Speaker
Description
The simultaneous production of a $W^\mp$ boson and a charmed hadron $D^{(*)\pm}$ in proton-proton collisions, recently measured by ATLAS at $\sqrt{s} = 13$ TeV, offers a potential probe for constraining the strange quark distribution and studying strangeness asymmetry. By considering the production ratio of oppositely charged mesons, scale and fragmentation uncertainties become negligible. We present results for this ratio as functions of $p_T$ of the meson and $\eta$ of the charged lepton from the $W^\mp$ decay, computed using NLO general-mass perturbative QCD with scale-dependent fragmentation functions and three different PDF sets.
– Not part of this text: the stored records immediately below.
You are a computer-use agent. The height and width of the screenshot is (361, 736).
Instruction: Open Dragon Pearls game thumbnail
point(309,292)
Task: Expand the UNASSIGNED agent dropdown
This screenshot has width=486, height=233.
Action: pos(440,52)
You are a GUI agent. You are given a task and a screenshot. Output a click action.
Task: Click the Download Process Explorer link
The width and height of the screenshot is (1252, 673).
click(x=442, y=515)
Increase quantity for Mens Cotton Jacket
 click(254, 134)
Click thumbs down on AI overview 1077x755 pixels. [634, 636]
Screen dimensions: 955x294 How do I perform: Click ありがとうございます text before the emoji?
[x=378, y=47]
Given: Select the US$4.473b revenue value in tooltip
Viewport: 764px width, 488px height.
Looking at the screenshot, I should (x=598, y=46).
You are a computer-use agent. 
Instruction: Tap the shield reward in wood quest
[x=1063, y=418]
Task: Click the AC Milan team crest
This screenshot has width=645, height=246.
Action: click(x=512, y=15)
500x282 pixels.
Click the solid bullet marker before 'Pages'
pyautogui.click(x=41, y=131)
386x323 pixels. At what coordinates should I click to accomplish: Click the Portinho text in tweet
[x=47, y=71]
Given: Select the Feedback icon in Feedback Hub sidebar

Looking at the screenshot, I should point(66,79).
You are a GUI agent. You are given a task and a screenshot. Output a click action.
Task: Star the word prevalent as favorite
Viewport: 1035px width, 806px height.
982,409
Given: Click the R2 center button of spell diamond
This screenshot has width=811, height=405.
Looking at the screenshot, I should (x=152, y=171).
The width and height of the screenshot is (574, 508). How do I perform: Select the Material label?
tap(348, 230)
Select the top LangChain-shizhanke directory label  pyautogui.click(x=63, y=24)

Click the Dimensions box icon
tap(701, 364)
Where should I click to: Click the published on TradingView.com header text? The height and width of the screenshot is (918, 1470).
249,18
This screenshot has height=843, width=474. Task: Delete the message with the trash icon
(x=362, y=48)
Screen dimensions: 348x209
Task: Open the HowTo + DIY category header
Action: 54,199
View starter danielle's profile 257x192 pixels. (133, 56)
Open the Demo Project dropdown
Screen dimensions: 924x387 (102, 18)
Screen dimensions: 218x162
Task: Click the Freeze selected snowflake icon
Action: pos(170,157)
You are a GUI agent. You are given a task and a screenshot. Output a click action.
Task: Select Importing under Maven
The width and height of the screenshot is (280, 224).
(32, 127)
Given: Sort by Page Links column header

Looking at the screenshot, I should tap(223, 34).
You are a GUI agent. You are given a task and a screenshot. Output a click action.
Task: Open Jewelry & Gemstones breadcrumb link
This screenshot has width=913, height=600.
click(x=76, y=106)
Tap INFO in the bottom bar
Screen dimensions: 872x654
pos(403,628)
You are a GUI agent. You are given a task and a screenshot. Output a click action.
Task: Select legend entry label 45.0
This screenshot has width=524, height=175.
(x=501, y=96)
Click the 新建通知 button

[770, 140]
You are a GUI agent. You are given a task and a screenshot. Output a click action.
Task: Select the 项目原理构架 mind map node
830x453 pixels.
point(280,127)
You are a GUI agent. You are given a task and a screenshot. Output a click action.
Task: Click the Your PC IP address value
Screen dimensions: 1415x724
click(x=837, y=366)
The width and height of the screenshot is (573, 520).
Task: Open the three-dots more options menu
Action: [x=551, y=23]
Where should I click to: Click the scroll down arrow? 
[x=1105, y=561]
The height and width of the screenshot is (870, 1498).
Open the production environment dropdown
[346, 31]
The analysis shows good agreement between the ATLAS data and the CT18A and MSHT20 PDFs. In contrast, a significant tension is found for NNPDF40, with $\chi^2 / \#\text{d.o.f.} \approx 4$. Interpretation of the results proves difficult: on one hand, reweighting of MSHT20 indicates an increase in the magnitude of the strangeness asymmetry across most of $x$ space, while on the other hand, CT18A contains no strangeness asymmetry to begin with. In addition, we find that the ATLAS kinematic region is not sufficient to constrain the intrinsic charm contribution in protons using the $W^\mp D^{(*)\pm}$ events. Finally, we discuss the feasibility of measuring $W^\mp D^{(*)\pm}$ production in proton-lead collisions.